It would be great if there were a setting somewhere like:

unzip_these_suffiixes_on_serverside_but_reconstitute_zipped_form_for_client_interop: docx, xlsx, pptx

(or 'unzip_rezip_suffixes')

So Subversion gets to store the text forms (rather than the zip), with improved opportunities for storage savings via the recently discussed fsfs options.

Better still:

unzip_reformat_store_rezip_on_access_suffixes: docx, xlsx, pptx
xml_reformat_command: xmllint --format

Of course as well as storage benefits, there are diff benefits, but today that would most likely be via one of the web portal installs that bundle subversion where people do most of their diff viewing these days (and incidentally one aspect of the game changer that GitHub was from when it emerged from from alpha on February 8, 2008).

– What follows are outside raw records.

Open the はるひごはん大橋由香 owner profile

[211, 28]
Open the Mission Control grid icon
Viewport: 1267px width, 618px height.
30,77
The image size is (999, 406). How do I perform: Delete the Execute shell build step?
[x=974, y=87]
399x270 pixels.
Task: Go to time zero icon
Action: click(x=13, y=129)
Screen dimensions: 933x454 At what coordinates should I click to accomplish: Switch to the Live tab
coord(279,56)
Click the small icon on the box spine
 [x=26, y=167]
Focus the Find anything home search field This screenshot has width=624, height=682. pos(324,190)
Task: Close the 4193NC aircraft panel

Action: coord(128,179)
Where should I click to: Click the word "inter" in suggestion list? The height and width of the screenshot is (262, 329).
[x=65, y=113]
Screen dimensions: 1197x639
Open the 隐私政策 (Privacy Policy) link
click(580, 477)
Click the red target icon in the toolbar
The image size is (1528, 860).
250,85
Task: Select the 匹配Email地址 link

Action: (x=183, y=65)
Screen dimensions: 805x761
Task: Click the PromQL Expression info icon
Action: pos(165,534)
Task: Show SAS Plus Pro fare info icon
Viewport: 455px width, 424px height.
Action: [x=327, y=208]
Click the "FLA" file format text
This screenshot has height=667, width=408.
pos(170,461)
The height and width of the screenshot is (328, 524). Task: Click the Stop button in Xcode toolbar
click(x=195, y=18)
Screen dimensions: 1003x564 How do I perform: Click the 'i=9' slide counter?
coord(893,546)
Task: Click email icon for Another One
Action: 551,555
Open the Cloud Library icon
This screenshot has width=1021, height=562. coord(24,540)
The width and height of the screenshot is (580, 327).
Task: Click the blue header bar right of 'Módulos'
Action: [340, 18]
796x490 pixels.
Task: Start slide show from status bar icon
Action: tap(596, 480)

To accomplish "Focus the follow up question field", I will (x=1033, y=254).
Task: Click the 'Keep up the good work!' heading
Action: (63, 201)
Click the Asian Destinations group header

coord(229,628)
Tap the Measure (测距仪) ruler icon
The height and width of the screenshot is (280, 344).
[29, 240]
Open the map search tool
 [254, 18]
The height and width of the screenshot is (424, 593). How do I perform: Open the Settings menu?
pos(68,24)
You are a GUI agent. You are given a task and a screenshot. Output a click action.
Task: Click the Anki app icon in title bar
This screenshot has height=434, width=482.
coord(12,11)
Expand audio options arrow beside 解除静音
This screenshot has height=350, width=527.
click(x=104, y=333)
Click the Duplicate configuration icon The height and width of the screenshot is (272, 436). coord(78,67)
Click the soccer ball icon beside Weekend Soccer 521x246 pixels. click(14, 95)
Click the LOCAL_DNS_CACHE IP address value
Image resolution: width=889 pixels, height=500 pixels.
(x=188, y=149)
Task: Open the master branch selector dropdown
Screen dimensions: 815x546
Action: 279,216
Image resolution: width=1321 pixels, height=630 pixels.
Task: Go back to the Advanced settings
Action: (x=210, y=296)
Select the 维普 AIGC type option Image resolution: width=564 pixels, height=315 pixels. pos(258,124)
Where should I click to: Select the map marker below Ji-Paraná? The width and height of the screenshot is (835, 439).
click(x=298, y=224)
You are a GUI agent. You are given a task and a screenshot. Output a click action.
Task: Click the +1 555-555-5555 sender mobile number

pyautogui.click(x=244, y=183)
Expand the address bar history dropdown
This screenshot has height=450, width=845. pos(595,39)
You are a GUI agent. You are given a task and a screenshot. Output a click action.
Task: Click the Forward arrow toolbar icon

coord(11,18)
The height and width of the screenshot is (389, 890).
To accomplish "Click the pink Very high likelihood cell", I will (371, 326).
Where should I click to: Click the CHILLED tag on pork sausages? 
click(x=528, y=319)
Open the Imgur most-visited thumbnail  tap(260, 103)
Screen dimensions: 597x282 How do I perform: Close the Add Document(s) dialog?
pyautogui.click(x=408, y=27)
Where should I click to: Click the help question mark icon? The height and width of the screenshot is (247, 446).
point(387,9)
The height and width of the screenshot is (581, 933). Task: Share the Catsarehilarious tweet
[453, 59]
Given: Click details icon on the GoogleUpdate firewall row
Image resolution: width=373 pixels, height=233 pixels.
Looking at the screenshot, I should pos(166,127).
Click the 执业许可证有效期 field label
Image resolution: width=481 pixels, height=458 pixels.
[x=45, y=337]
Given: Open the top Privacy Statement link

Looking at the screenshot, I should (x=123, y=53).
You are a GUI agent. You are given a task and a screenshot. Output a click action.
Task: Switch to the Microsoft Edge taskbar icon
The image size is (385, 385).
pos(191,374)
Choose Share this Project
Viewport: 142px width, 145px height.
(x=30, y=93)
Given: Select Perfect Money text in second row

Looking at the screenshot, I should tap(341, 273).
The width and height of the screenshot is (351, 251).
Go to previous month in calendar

Unrelated quick question: is there record of the Subversion 1.0 celebration event at Colllabnet in Brisbane in 2004/5 ?  I think there were a couple of notable absentees, but that sort of thing shouldn't disappear from the internet.

- Paul

Reply | Threaded
Open this post in threaded view
|  
Report Content as Inappropriate

Re: Proposal - option to store unzipped office documents on server side.

Philip Martin
Paul Hammant <[hidden email]> writes:

> It would be great if there were a setting somewhere like:
>
> unzip_these_suffiixes_on_serverside_but_reconstitute_zipped_form_for_client_interop:
> docx, xlsx, pptx
>
> (or 'unzip_rezip_suffixes')
>
>
> So Subversion gets to store the text forms (rather than the zip), with

You are not the first to ask for this, but it is significantly more
complex than just a backend setting.

Given unzipped data U there is no single, canonical, compressed form Z
that represents U.  Instead there are multiple forms Z1, Z2, ... that
all expand to U.  If the client sends Z1 there is no guarantee that the
server will be able to recreate Z1 from U, it might produce Z2, Z3, ...
I suppose a version control system could be designed to allow you to
commit Z1 and get back any of Z1, Z2, Z3, ... but Subversion makes, and
assumes, the exact opposite: that you get back exactly what you commit.
If you break that assumption changes will be necessary all through
Subversion including, but not limited to, delta transfer, working copy
storage, checksum verification, client post-commit processing,
client-server compatibility, server upgrades, etc.

--
Philip
Reply | Threaded
Open this post in threaded view
|  
Report Content as Inappropriate

Re: Proposal - option to store unzipped office documents on server side.

Paul Hammant-3

You are not the first to ask for this, but it is significantly more
complex than just a backend setting. [....]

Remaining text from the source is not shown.